▶ _Texto extraído_

==================================================

O historiador alemão da arte Wilhelm Worringer (1997), em sua famosa teoria sobre a abstração na pintura contra o “realismo” das formas, mostrou que a identificação (empatia), marca da obra que chamamos de “realista”, é um télos básico das sociedades ocidentais, e que, portanto, situa-se em um estágio avançado de desenvolvimento das técnicas. Inicialmente, o homem só consegue reproduzir as forças inescrutáveis de um exterior que lhe é alheio, hostil; sua visão é como a de qualquer bebê ao nascer em um ambiente completamente opressor, contra o aconchego do útero no qual antes encontrava-se instalado.
Domesticar essas forças da natureza, fazer do mundo sua imagem e semelhança para, então, poder dominá-lo, sentir-se confortável em sua presença, é uma necessidade básica do homem que só pode atuar como uma utopia — já que a completa identificação é impossível —, sendo, em verdade, a utopia basilar da arte no Ocidente. Mas, antes de completamente linear, o percurso é cíclico. Rupturas em dinâmicas sociais e maneiras de pensar os modelos estéticos promovem revoluções e fazem com que os paradigmas antigos ressurjam. O homem age como Robinson Crusoé ao escapar do naufrágio e chegar a um mundo totalmente novo para colonizá-lo. De seus mínimos restos salvos da grande perda, ele precisa refazer o processo e lançar as bases de uma outra aproximação do novo exterior hostil aos seus anseios e desejos. Modelos primitivos renascem com toda a força: o abstracionismo das vanguardas na pintura, a reelaboração do mito no romance modernista, a lógica de atrações no cinema… Todavia, isso é apenas um novo passo na caminhada à identificação. O modelo mimético, porque mais humano, mais universal, a falar com todos os homens e cada um ao mesmo tempo, é o oásis seguro que dificilmente sairá de moda. A história que sempre fará as técnicas caminharem no Ocidente é, por fim, a história do realismo (ou melhor dizendo, dos realismos) e de suas definições.

==================================================

▶ _Material coletado_
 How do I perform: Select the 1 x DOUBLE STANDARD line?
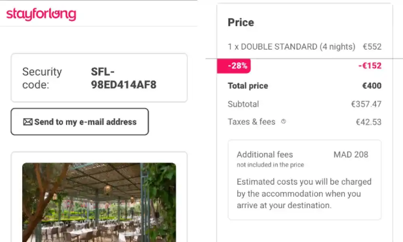[x=291, y=47]
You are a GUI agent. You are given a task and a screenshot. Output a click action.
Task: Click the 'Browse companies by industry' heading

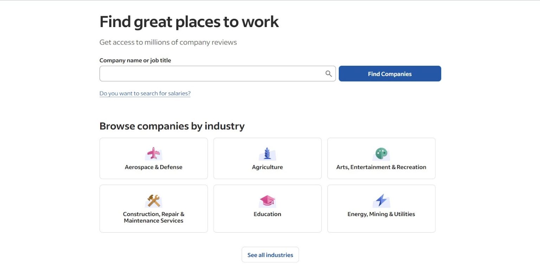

==================================================

▶ _Objetivos_
**1.** Explique, com base no texto extraído, por que o modelo mimético dificilmente sairá de moda.
**2.** De acordo com o texto extraído, a que personagem o homem é comparado ao escapar do naufrágio e chegar a um mundo totalmente novo?
**3.** Reescreva o texto extraído a partir de "O historiador alemão" e até "antes encontrava-se instalado.", trocando "bebê" por "recém-nascido".

▶ _Resultados por tarefa_
**1.** Segundo o texto, o modelo mimético dificilmente sairá de moda porque é mais humano e mais universal. Ele fala com todos os homens e com cada um ao mesmo tempo, o que faz dele um oásis seguro.

**2.** A Robinson Crusoé.

**3.**
O historiador alemão da arte Wilhelm Worringer (1997), em sua famosa teoria sobre a abstração na pintura contra o “realismo” das formas, mostrou que a identificação (empatia), marca da obra que chamamos de “realista”, é um télos básico das sociedades ocidentais, e que, portanto, situa-se em um estágio avançado de desenvolvimento das técnicas. Inicialmente, o homem só consegue reproduzir as forças inescrutáveis de um exterior que lhe é alheio, hostil; sua visão é como a de qualquer recém-nascido ao nascer em um ambiente completamente opressor, contra o aconchego do útero no qual antes encontrava-se instalado.